In many ways, The Sims Medieval reinvents the original Sims' sprawling epic tale of the mundane moments in day-to-day life. Now it's at once simpler and more dramatic. It strips away so much, and yet it adds so much more. It is the Sims game for people who don't like The Sims and especially for those who do. It's brilliant.
Along with bigger boxes, the Sims series has progressed in terms of gameplay. It all started as Will Wright's aimless time management sandbox with virtual dolls. And from there, it morphed into increasingly goal-oriented gameplay, each Sims better than the last (Electronic Arts' occasional expansion pack shenanigans notwithstanding). The Sims Medieval is the best the gameplay has ever been in a Sims game, combining the focus and whimsy of some of the Sims console versions with the scale and freedom of the PC versions.

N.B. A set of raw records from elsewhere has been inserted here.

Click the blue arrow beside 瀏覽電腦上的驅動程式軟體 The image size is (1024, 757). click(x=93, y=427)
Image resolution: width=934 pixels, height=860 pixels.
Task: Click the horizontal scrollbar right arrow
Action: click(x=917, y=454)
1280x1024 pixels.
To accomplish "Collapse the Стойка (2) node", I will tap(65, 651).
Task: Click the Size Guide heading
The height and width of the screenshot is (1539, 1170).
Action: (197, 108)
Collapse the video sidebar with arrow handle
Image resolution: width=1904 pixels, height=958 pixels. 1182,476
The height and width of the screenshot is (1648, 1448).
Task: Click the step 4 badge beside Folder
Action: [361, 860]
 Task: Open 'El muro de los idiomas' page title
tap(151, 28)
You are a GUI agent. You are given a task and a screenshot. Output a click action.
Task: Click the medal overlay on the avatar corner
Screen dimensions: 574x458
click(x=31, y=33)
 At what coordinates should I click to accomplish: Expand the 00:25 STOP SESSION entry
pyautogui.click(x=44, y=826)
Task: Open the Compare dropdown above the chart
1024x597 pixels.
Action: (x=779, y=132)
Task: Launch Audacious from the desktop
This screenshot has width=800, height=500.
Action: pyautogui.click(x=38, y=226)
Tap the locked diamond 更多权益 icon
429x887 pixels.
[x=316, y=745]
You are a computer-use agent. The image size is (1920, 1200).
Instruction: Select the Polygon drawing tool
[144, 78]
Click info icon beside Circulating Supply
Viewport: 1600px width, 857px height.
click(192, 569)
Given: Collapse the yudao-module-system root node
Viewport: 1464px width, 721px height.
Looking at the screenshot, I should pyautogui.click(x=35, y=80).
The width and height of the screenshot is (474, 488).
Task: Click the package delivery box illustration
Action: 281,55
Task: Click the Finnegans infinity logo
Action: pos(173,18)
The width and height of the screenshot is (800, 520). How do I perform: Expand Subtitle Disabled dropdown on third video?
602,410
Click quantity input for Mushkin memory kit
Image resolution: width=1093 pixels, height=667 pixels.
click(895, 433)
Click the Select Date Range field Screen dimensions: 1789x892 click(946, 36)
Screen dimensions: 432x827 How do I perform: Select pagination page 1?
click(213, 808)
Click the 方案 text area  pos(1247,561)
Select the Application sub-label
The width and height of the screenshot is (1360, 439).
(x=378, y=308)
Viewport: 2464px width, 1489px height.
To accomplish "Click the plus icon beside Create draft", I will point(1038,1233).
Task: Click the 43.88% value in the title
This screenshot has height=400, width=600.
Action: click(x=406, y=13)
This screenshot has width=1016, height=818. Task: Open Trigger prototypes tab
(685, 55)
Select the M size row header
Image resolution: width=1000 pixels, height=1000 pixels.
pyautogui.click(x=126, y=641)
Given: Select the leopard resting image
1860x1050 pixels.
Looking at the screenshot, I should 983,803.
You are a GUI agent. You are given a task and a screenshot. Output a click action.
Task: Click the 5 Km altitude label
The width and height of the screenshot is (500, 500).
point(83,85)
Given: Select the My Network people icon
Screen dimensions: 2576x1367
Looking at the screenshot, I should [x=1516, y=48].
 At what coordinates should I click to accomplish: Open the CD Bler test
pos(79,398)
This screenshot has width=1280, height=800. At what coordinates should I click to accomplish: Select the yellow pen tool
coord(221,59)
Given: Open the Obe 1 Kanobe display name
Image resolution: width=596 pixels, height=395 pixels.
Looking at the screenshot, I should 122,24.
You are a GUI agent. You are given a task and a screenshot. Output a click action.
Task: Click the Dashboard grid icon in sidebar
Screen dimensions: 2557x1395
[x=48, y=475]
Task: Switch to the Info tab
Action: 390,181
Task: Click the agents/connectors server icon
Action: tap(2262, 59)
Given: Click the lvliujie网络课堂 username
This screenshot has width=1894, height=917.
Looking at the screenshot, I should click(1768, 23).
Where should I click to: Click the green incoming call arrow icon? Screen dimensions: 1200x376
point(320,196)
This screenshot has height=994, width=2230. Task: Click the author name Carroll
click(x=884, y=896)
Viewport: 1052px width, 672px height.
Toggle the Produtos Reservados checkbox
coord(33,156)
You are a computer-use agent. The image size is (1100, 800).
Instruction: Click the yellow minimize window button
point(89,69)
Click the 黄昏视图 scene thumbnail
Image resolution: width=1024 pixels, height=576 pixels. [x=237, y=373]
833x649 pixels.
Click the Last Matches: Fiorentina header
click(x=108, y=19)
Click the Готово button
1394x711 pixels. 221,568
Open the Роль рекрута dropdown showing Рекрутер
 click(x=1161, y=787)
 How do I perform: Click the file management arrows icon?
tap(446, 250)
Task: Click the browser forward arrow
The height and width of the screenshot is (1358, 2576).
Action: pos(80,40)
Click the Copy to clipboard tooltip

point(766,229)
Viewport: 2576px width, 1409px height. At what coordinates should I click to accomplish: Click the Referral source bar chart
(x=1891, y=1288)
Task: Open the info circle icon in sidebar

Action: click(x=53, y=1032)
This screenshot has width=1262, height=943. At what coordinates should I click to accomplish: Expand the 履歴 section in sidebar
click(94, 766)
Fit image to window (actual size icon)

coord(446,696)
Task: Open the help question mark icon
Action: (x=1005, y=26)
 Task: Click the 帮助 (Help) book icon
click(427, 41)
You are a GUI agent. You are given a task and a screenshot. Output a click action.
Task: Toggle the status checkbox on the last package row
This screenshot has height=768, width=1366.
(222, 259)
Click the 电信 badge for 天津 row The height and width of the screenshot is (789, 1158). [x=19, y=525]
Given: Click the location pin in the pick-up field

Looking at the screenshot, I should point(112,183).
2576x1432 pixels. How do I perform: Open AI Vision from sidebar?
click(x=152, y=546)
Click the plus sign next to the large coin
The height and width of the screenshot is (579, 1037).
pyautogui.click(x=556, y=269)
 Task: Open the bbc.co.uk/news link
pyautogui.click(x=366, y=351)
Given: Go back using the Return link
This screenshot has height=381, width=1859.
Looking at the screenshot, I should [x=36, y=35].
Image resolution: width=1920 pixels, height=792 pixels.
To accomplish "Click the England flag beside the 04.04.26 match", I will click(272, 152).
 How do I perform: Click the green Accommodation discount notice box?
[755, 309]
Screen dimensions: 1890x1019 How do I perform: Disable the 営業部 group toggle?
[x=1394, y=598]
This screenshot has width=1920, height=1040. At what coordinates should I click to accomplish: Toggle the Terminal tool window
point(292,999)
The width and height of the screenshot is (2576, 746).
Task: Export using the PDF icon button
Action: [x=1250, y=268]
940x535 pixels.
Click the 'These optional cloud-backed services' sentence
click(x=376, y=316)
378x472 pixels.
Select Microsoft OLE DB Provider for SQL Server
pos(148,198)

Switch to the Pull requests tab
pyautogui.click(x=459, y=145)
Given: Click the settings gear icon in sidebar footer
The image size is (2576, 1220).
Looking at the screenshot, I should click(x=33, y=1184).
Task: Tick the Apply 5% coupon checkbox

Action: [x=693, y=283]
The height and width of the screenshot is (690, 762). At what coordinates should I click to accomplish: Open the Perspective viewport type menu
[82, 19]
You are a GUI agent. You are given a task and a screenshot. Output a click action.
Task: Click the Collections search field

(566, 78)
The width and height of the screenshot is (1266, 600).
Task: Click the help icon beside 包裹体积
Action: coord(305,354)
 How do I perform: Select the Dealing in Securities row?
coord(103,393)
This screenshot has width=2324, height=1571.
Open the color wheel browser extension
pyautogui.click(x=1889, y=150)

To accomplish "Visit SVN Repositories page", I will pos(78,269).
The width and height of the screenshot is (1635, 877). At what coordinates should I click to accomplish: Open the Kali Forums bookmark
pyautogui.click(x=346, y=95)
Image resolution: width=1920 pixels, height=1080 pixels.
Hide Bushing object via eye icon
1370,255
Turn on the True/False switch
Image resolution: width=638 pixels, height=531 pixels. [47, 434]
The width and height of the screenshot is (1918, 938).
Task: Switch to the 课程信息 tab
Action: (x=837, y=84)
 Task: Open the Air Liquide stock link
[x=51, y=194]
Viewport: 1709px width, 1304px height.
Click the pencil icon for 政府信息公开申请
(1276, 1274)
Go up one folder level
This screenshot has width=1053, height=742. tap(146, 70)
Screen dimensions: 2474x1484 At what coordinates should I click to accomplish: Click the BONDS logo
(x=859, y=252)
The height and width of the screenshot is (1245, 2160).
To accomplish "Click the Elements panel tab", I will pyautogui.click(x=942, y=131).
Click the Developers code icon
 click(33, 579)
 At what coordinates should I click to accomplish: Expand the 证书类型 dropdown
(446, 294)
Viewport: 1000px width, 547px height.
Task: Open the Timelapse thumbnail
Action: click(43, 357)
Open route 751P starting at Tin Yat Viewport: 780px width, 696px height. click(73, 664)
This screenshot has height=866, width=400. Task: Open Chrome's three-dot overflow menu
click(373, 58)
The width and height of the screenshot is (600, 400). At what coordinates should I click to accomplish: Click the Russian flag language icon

A die-hard Sims fan might panic a little to see sims' stats pared down so sharply. Where are the gauges to monitor fun, peeing, friendship, and comfort? But in Sims Medieval, everything is focused on an aptly named focus meter. A sim has a food and sleep bar, but everything beyond that is collected into a set of clever, sometimes funny, and sometimes even bawdy buffs or debuffs. It's all here, but it's not nearly as strident.
This streamlined system lets you play differently for different types of sims, who have different traits, and different classes, and different daily responsibilities, all in the pursuit of staying focused. Your priest has to give a sermon and pray. Your knight has to train and go on patrols. Your physician needs to apply leeches to sick sims. Your blacksmith has to make swords for customers. Your king has to listen to petitions and write laws. Your bard crafts poems and puts on plays.
All the stuff of a Medieval fantasy life is doled out among your set of sims, and at any given time, you're playing a single sim on the quest of your choice. Will you slay the dragon with your knight, or charm it with your bard? Will your king negotiate a treaty with another kingdom, or will your merchant open a trade route? Will your priest pray to find a missing child or will your spy search the underworld for him?